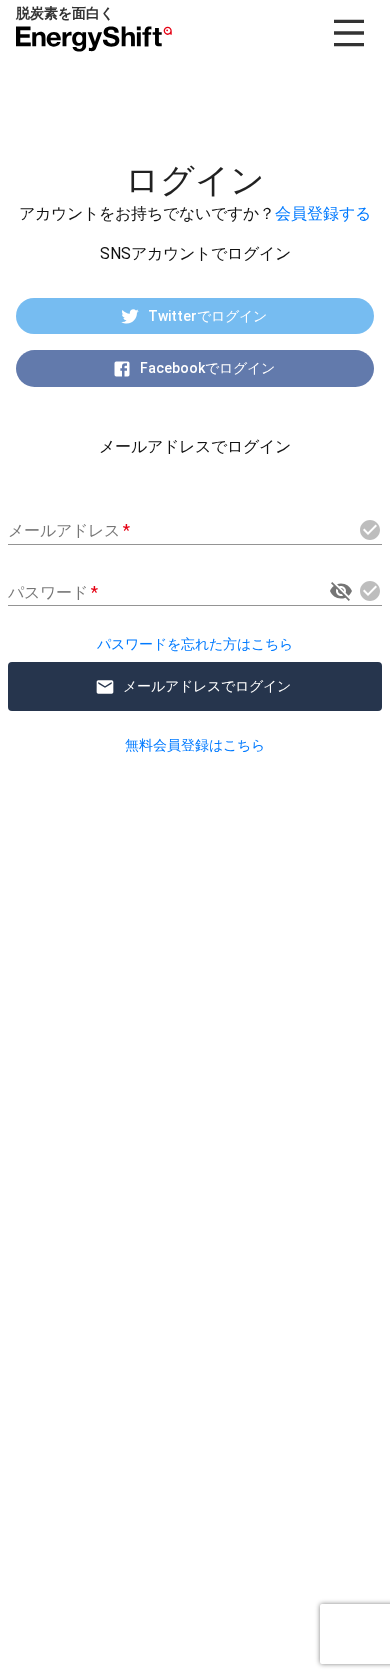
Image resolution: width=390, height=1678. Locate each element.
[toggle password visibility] (341, 591)
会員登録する (323, 213)
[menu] (349, 33)
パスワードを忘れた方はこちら (195, 644)
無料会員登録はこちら (195, 745)
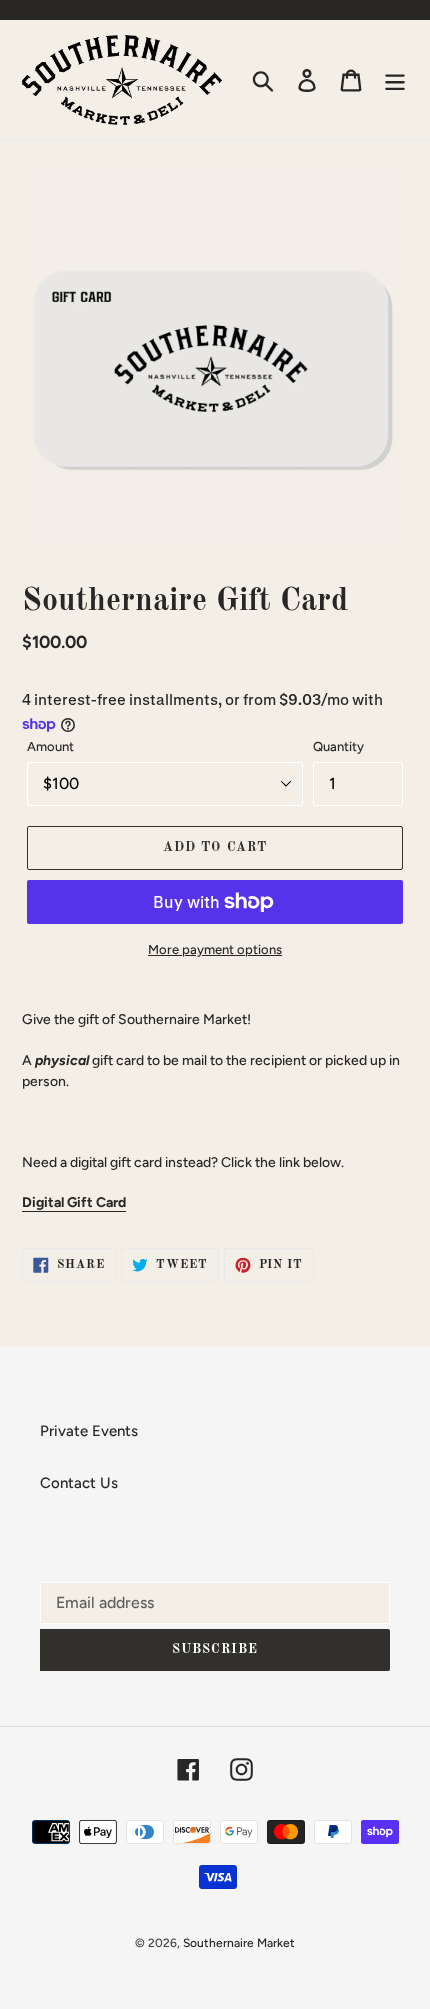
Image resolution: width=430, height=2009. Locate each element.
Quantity (338, 746)
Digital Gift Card (74, 1202)
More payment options (215, 949)
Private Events (89, 1431)
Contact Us (79, 1483)
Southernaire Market (239, 1943)
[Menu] (395, 80)
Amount (50, 746)
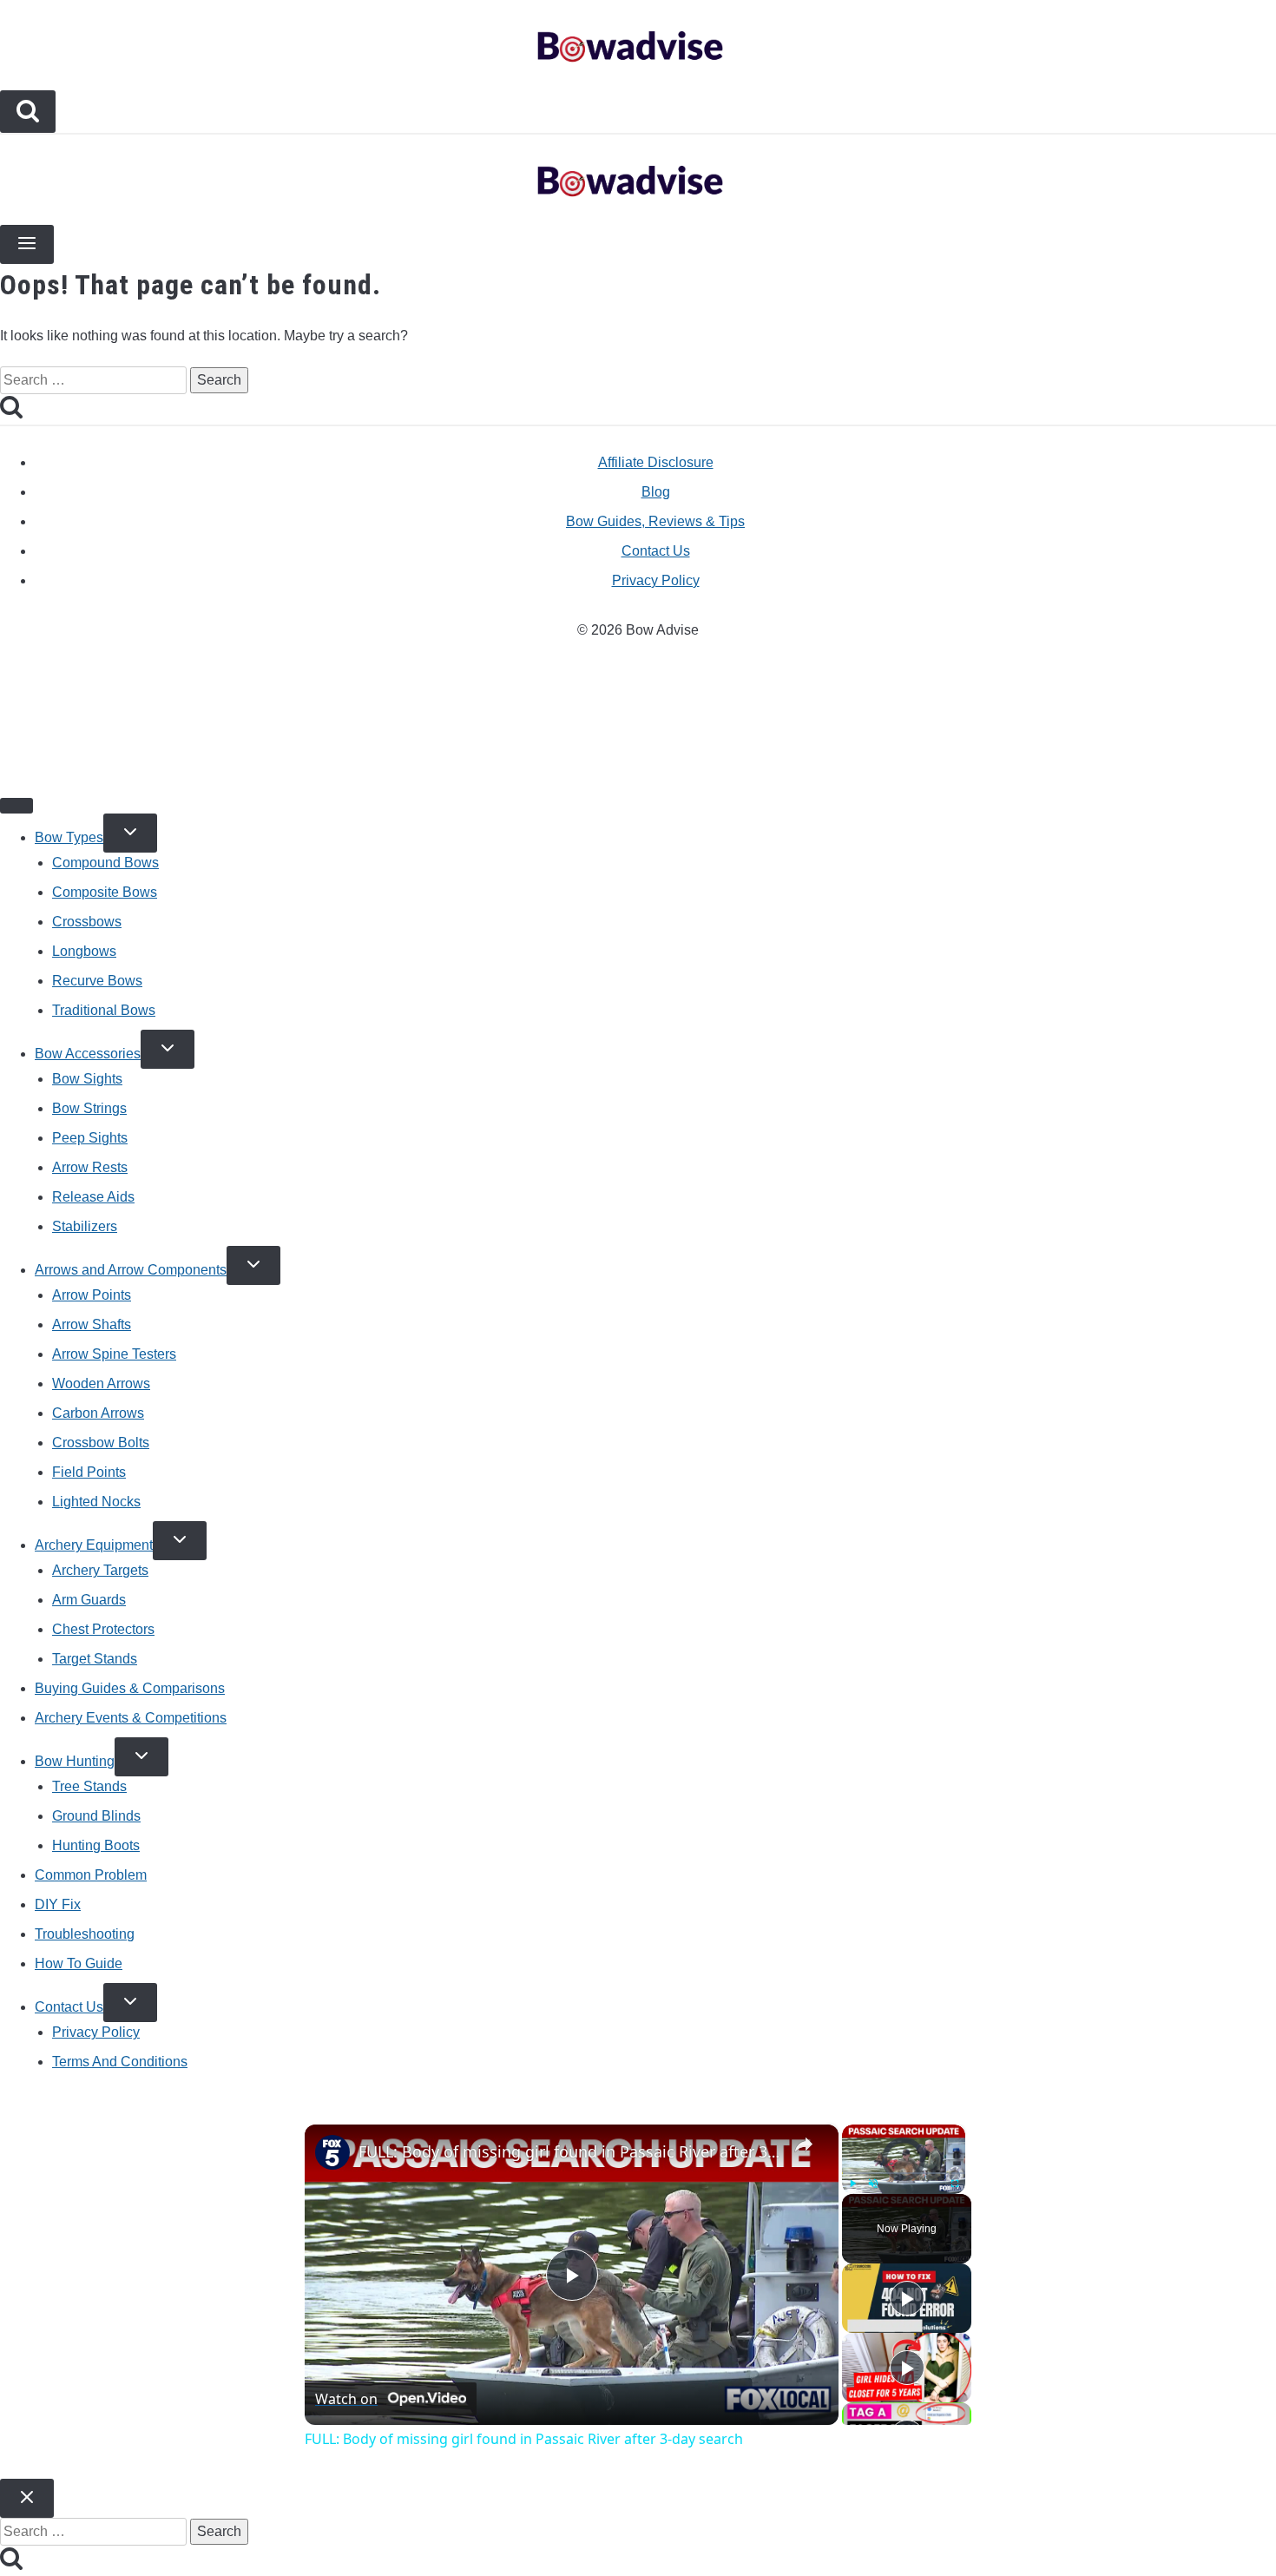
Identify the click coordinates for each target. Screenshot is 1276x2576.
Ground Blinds (96, 1815)
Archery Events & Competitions (131, 1717)
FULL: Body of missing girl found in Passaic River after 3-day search (568, 2151)
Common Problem (91, 1875)
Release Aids (93, 1196)
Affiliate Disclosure (656, 462)
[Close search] (27, 2498)
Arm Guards (89, 1599)
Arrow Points (91, 1295)
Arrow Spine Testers (114, 1354)
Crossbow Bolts (100, 1442)
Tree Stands (89, 1786)
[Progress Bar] (903, 2173)
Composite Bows (104, 892)
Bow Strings (89, 1108)
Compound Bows (105, 862)
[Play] (852, 2183)
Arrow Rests (90, 1167)
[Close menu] (16, 806)
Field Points (89, 1472)
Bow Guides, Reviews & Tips (655, 521)
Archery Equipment (94, 1545)
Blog (655, 491)
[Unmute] (873, 2183)
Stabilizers (84, 1226)
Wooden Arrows (101, 1383)
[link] (332, 2152)
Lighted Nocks (96, 1501)
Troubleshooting (85, 1934)
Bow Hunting (75, 1761)
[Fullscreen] (954, 2183)
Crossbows (87, 921)
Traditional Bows (103, 1010)
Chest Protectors (103, 1629)
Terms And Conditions (119, 2061)
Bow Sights (87, 1078)
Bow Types (69, 837)
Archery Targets (100, 1570)
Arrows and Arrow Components (131, 1269)
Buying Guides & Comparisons (130, 1688)
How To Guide (78, 1963)
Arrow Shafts (91, 1324)
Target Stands (94, 1658)
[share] (803, 2144)
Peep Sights (90, 1137)
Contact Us (656, 551)
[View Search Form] (28, 111)
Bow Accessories (88, 1053)
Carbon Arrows (98, 1413)
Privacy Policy (656, 580)
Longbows (84, 951)
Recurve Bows (97, 980)
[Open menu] (27, 244)
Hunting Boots (96, 1845)
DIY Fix (58, 1904)
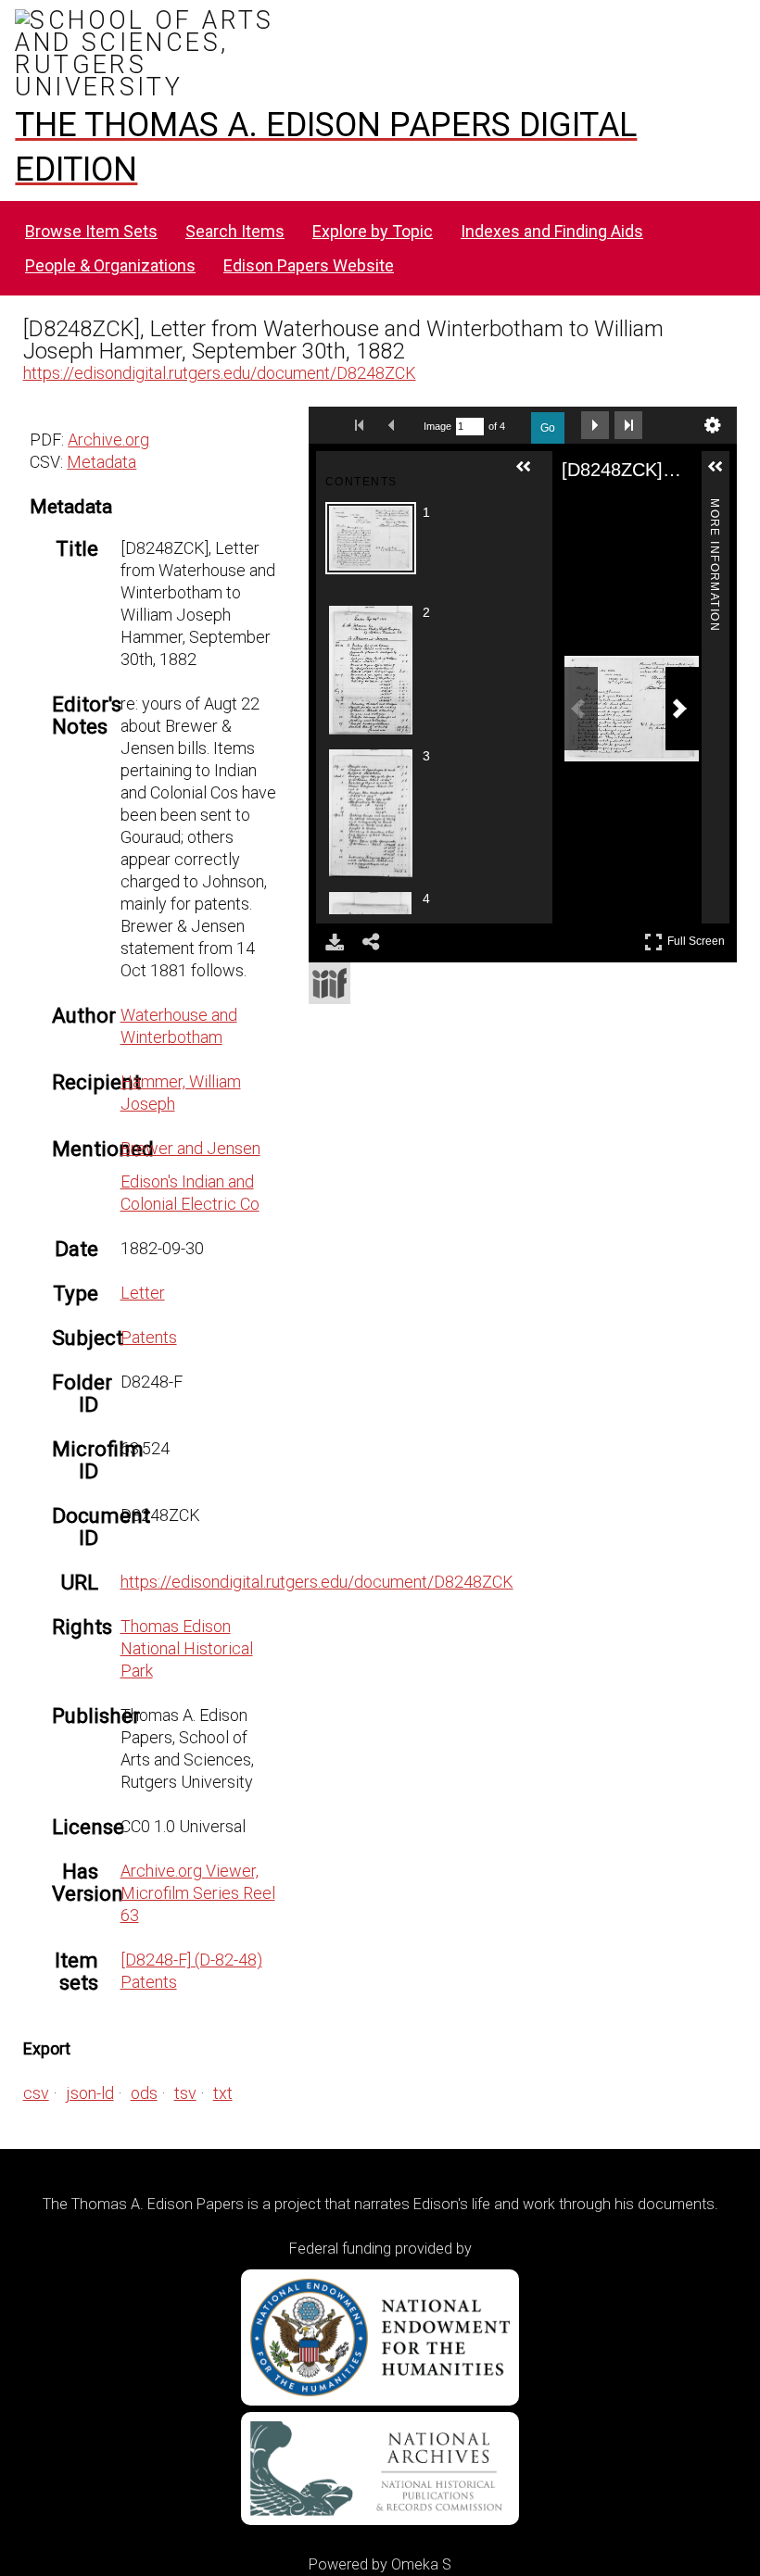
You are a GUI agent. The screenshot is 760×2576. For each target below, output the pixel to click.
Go (547, 427)
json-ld (90, 2093)
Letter (142, 1292)
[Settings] (712, 425)
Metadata (101, 461)
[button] (531, 474)
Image (437, 426)
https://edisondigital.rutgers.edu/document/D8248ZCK (219, 373)
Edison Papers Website (308, 265)
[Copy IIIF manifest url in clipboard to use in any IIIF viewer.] (329, 983)
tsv (185, 2093)
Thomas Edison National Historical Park (186, 1648)
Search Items (235, 231)
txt (223, 2093)
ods (144, 2093)
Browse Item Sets (91, 231)
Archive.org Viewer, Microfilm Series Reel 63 (197, 1893)
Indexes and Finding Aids (552, 231)
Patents (148, 1337)
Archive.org (108, 439)
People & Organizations (110, 265)
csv (36, 2093)
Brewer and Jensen (190, 1148)
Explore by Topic (372, 231)
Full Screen (698, 938)
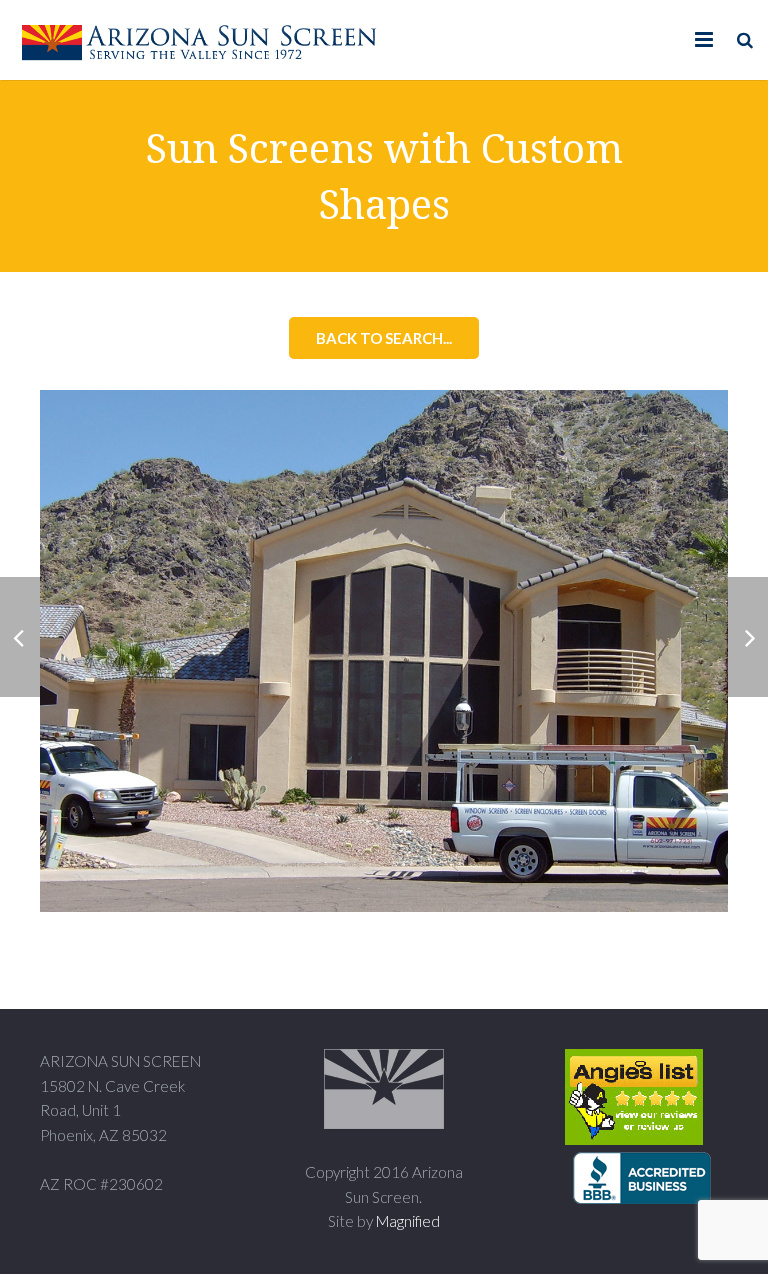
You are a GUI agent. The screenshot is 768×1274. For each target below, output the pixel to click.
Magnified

━━━━

__Exercise description__: Copy every record exactly; no pictures.

__Exercise output__:
Image resolution: width=390, height=1678. Locate each element.
[toggle password visibility] (341, 591)
会員登録する (323, 213)
[menu] (349, 33)
パスワードを忘れた方はこちら (195, 644)
無料会員登録はこちら (195, 745)
Image resolution: width=430, height=2009. Locate each element.
Quantity (338, 746)
Digital Gift Card (74, 1202)
More payment options (215, 949)
Private Events (89, 1431)
Contact Us (79, 1483)
Southernaire Market (239, 1943)
[Menu] (395, 80)
Amount (50, 746)
Identify the click coordinates for each target. Screenshot is 1276x2576.
Ground Blinds (96, 1815)
Archery Events & Competitions (131, 1717)
FULL: Body of missing girl found in Passaic River after 3-day search (568, 2151)
Common Problem (91, 1875)
Release Aids (93, 1196)
Affiliate Disclosure (656, 462)
[Close search] (27, 2498)
Arm Guards (89, 1599)
Arrow Points (91, 1295)
Arrow Spine Testers (114, 1354)
Crossbow Bolts (100, 1442)
Tree Stands (89, 1786)
[Progress Bar] (903, 2173)
Composite Bows (104, 892)
Bow Strings (89, 1108)
Compound Bows (105, 862)
[Play] (852, 2183)
Arrow Rests (90, 1167)
[Close menu] (16, 806)
Field Points (89, 1472)
Bow Guides, Reviews & Tips (655, 521)
Archery Equipment (94, 1545)
Blog (655, 491)
[Unmute] (873, 2183)
Stabilizers (84, 1226)
Wooden Arrows (101, 1383)
[link] (332, 2152)
Lighted Nocks (96, 1501)
Troubleshooting (85, 1934)
Bow Hunting (75, 1761)
[Fullscreen] (954, 2183)
Crossbows (87, 921)
Traditional Bows (103, 1010)
Chest Protectors (103, 1629)
Terms And Conditions (119, 2061)
Bow Sights (87, 1078)
Bow Types (69, 837)
Archery Targets (100, 1570)
Arrows and Arrow Components (131, 1269)
Buying Guides & Comparisons (130, 1688)
How To Guide (78, 1963)
Arrow Shafts (91, 1324)
Target Stands (94, 1658)
[share] (803, 2144)
Peep Sights (90, 1137)
Contact Us (656, 551)
[View Search Form] (28, 111)
Bow Accessories (88, 1053)
Carbon Arrows (98, 1413)
Privacy Policy (656, 580)
Longbows (84, 951)
Recurve Bows (97, 980)
[Open menu] (27, 244)
Hunting Boots (96, 1845)
DIY Fix (58, 1904)
You are a GUI agent. The screenshot is 760×2576. For each target below, output the pixel to click.
Go (547, 427)
json-ld (90, 2093)
Letter (142, 1292)
[Settings] (712, 425)
Metadata (101, 461)
[button] (531, 474)
Image (437, 426)
https://edisondigital.rutgers.edu/document/D8248ZCK (219, 373)
Edison Papers Website (308, 265)
[Copy IIIF manifest url in clipboard to use in any IIIF viewer.] (329, 983)
tsv (185, 2093)
Thomas Edison National Historical Park (186, 1648)
Search Items (235, 231)
txt (223, 2093)
ods (144, 2093)
Browse Item Sets (91, 231)
Archive.org Viewer, Microfilm Series Reel 63 (197, 1893)
Indexes and Finding Aids (552, 231)
Patents (148, 1337)
Archive.org (108, 439)
People & Organizations (110, 265)
csv (36, 2093)
Brewer and Jensen (190, 1148)
Explore by Topic (372, 231)
Full Screen (698, 938)
You are a GUI agent. The screenshot is 768×1274. For each target below, output the pixel to click.
Magnified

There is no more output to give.